The answer is immediately 9999.

Output:

9999

This example demonstrates that sometimes a tiny decrease creates many trailing nines at once.

Complexity Analysis

Measure Complexity Explanation
Time O(log p) We test one candidate per digit length
Space O(1) Only a few integer variables are used

Since p has at most 19 digits, the loop performs only about 19 iterations.
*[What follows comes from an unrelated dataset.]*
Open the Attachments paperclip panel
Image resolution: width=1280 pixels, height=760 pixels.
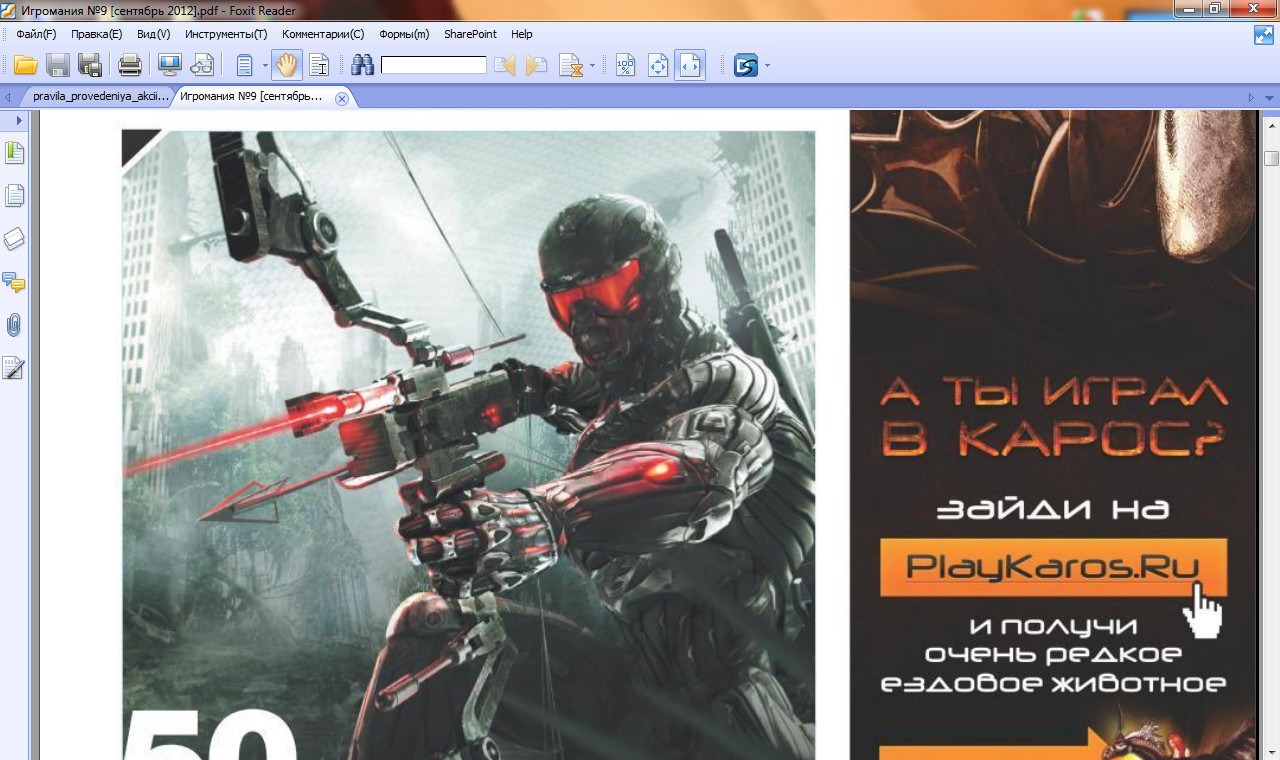tap(14, 325)
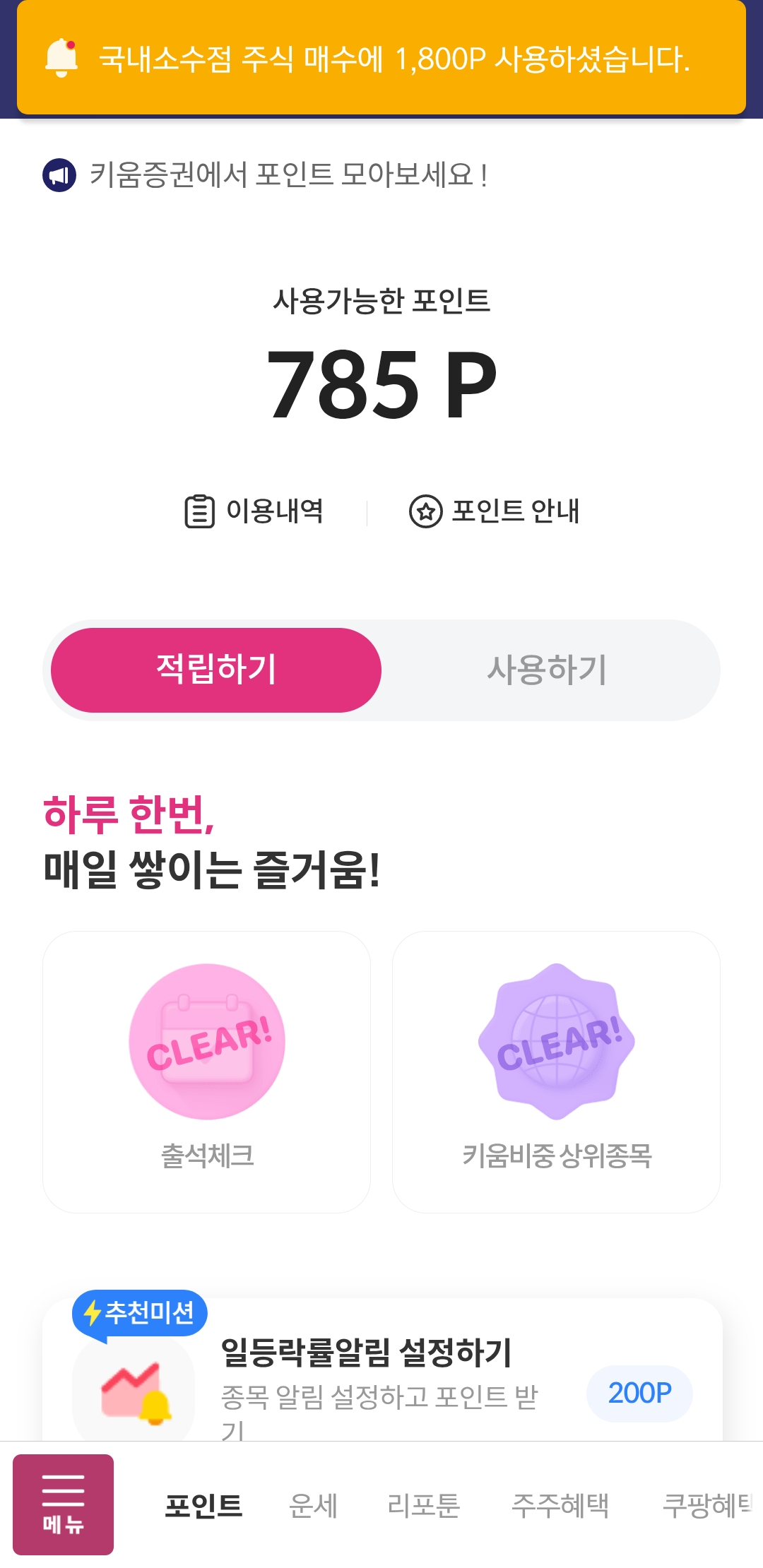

The solution easily fits within the time and memory limits.

Test Cases

# helper: run solution on input string, return output string
import sys
import io

def solve():
    input = sys.stdin.readline

    def trailing_nines(x):
        cnt = 0
        while x % 10 == 9:
            cnt += 1
            x //= 10
        return cnt

    p, d = map(int, input().split())

    ans = p
    best = trailing_nines(p)

    power = 10

    while power <= 10**19:
        candidate = (p // power) * power - 1

        if candidate >= 0 and p - candidate <= d:
            cur = trailing_nines(candidate)

            if cur > best or (cur == best and candidate > ans):
                best = cur
                ans = candidate

        power *= 10

    print(ans)

def run(inp: str) -> str:
    sys.stdin = io.StringIO(inp)

    out = io.StringIO()
    old_stdout = sys.stdout
    sys.stdout = out

    solve()

    sys.stdout = old_stdout
    return out.getvalue().strip()

# provided sample
assert run("1029 102\n") == "999", "sample 1"

# minimum case
assert run("1 0\n") == "1", "minimum values"

# already optimal
assert run("1999 0\n") == "1999", "already has maximum trailing nines"

# small decrease unlocks many nines
assert run("10000 1\n") == "9999", "single decrement creates four nines"

# tie-breaking
assert run("1999 1000\n") == "1999", "choose larger value among equal suffix counts"

# very large values
assert run("1000000000000000000 1\n") == "999999999999999999", "64-bit boundary"
Test input Expected output What it validates
1 0 1 Minimum valid input
1999 0 1999 Already optimal without reduction
10000 1 9999 Tiny discount can maximize suffix nines
1999 1000 1999 Correct tie-breaking
1000000000000000000 1 999999999999999999 Handles 64-bit values safely

Edge Cases

Consider the input:

1000 0

The algorithm starts with ans = 1000. The candidate 999 is generated when power = 10, but:

1000 - 999 = 1

which exceeds d = 0.

So the candidate is rejected and the answer remains 1000.

Now consider:

10999 1

The initial answer already has three trailing nines.

When power = 10, the candidate becomes:

10999

because:

(10999 // 10) * 10 - 1 = 10999

The algorithm correctly keeps the original value.

For:

10000 100

the first candidate is:

9999

with discount 1.

This immediately gives four trailing nines, which is optimal. Larger powers still produce 9999, so the answer never changes.

Finally, consider the tie-breaking example:

1999 1000

Both 1999 and 999 have three trailing nines.

The algorithm starts with ans = 1999. Later it may generate 999, but since both have the same suffix count and 1999 > 999, the stored answer does not change.